As a matter of fact Anne had few opportunities for making Ariel feel at home. She was off with Enderly skiing or teaing or dancing, all day and most of the nights. They were even included in one or two parties at Holly. This was plainly very gratifying to Anne, in spite of her dislike of Joan Nevin, for never before had she even hoped to meet the celebrities who fluttered around Holly’s hospitality. To become intimate with such a brilliant and well-known group of people, even though most of them were, from her point of view, quite aged, was something to talk about after vacation, back at college. That she owed the privilege of these contacts to Prescott Enderly only added to the headiness of it. Already his fame had given Anne a glamour with undergraduates and even faculty at Smith.

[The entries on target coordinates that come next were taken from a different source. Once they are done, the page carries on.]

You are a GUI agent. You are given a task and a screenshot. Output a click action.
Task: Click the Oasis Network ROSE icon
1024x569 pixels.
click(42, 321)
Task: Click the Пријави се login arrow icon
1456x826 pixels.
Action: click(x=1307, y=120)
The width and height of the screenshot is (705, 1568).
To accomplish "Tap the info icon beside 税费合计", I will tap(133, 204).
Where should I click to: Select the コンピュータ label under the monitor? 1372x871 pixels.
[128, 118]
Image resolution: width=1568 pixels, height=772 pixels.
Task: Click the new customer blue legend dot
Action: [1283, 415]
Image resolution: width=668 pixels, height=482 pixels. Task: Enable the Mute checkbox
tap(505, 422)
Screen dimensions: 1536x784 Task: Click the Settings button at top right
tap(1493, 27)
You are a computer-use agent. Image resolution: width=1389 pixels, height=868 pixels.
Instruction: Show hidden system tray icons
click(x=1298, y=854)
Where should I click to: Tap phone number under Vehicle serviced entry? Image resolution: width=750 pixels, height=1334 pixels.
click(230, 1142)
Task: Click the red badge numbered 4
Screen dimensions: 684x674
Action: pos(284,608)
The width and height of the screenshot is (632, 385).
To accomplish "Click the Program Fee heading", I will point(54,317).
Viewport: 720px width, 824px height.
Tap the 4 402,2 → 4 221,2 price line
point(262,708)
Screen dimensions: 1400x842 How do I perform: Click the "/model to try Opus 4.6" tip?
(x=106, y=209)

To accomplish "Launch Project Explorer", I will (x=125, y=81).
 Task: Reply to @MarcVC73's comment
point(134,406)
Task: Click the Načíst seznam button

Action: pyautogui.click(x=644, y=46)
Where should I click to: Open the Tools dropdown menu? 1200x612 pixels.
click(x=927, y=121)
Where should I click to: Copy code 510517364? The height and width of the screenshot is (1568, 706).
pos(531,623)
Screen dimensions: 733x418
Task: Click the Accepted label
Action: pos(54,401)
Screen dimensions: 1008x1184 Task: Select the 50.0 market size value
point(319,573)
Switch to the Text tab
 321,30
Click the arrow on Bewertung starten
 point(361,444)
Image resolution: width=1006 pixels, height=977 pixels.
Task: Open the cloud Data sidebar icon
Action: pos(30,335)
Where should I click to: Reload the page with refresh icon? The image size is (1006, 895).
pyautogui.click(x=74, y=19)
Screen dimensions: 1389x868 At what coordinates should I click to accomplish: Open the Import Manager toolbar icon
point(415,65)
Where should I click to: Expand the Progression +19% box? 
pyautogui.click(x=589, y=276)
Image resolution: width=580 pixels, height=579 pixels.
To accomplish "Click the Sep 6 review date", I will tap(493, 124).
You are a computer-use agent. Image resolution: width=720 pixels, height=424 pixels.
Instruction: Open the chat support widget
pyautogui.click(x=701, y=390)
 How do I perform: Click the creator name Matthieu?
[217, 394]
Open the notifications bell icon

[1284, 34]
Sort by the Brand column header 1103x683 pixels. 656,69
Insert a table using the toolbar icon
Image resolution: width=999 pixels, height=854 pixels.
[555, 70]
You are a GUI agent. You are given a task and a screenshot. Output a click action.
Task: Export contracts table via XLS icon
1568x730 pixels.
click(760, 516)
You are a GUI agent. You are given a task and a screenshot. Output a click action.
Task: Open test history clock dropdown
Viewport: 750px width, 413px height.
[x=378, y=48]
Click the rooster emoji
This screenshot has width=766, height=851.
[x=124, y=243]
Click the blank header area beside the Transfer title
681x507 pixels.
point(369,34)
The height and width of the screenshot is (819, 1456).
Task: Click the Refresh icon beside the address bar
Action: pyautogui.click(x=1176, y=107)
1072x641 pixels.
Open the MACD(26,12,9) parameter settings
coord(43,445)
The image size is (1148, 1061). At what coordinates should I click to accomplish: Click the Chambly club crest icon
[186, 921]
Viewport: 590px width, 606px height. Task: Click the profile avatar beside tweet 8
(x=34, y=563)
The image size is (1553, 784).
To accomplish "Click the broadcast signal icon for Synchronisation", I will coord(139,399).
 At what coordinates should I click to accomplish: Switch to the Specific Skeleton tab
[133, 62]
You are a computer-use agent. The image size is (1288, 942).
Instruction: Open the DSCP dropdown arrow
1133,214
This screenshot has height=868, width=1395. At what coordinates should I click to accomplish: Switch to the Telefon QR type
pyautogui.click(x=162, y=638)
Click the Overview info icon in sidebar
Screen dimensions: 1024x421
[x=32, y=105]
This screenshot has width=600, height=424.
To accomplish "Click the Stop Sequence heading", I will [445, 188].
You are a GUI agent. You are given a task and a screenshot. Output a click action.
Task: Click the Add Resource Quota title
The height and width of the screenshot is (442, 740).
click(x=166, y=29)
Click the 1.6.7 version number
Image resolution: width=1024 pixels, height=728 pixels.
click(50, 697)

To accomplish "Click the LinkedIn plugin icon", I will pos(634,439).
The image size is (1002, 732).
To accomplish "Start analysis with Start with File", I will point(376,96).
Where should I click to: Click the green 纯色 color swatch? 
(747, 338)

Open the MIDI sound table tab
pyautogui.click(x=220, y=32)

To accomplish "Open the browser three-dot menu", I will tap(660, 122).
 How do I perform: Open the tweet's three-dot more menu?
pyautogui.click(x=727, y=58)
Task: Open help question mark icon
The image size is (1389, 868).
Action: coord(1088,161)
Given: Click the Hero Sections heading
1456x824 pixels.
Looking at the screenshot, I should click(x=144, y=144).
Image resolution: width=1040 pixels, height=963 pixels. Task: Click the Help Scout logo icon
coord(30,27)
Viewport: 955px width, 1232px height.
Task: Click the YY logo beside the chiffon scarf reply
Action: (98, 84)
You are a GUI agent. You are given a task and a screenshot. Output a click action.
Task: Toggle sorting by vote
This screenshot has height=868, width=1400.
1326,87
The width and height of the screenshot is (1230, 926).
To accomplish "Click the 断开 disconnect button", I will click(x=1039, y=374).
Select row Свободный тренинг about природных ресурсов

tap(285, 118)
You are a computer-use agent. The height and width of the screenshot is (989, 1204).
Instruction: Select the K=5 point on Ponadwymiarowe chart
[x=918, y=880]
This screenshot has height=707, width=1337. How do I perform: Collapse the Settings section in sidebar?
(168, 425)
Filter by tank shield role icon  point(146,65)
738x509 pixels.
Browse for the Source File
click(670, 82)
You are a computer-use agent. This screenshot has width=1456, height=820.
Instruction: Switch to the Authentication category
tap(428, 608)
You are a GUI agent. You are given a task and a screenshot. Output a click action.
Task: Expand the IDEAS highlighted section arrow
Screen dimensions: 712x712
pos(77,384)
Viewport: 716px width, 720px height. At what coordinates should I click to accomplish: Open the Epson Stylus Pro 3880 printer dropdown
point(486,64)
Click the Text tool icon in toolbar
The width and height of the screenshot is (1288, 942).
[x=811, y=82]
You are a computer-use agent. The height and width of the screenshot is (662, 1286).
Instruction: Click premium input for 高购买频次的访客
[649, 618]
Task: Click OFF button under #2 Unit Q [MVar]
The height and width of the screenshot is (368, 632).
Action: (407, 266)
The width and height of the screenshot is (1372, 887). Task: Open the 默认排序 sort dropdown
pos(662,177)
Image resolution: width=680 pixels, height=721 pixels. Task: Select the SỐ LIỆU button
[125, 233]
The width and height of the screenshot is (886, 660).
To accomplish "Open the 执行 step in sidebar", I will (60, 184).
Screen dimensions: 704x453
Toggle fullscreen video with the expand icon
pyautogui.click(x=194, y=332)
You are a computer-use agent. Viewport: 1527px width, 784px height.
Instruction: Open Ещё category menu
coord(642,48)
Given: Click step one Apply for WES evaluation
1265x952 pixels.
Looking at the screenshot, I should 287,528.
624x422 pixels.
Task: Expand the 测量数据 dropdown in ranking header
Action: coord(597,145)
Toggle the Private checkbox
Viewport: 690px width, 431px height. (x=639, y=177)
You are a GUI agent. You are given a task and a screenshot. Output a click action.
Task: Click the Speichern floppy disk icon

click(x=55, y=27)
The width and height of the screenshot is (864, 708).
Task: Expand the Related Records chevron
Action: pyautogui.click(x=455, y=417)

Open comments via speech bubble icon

Glenn spent very little time with his friend or any one else. He was deep in Spengler, adventuring with his own mind, this vacation. He had expected Prescott, when he invited him to Wild Acres, to read Spengler with him part of the time and write the rest of the time on that novel he ought to be getting done. But from the first hour of their arrival Glenn had seen that opportunity for such occupations was not precisely the lure which had brought Prescott to the country. That was all right with Glenn. If Prescott preferred Anne’s company to his, well, he was fond enough of Prescott to want him to have what he wanted. Besides, Spengler was enough for Glenn. He felt no need of further stimulation. Ariel, with whom he would play chess for an hour or two after dinner, was less a girl to him than an atmosphere, at first. He felt her as one feels the clear depths of a stream one may be sitting near, or music one isn’t intellectually following, but which creates a mood all the same.
Mrs. Weyman, those evenings of Hugh’s absence, was deep in books on psychoanalysis. It was a recent interest with her and apparently absorbing. She was so occupied just at this time with finding explanations for the things which had hitherto baffled her in her children, her friends and even in herself, that she was saved from too much concern over the stranger under her roof.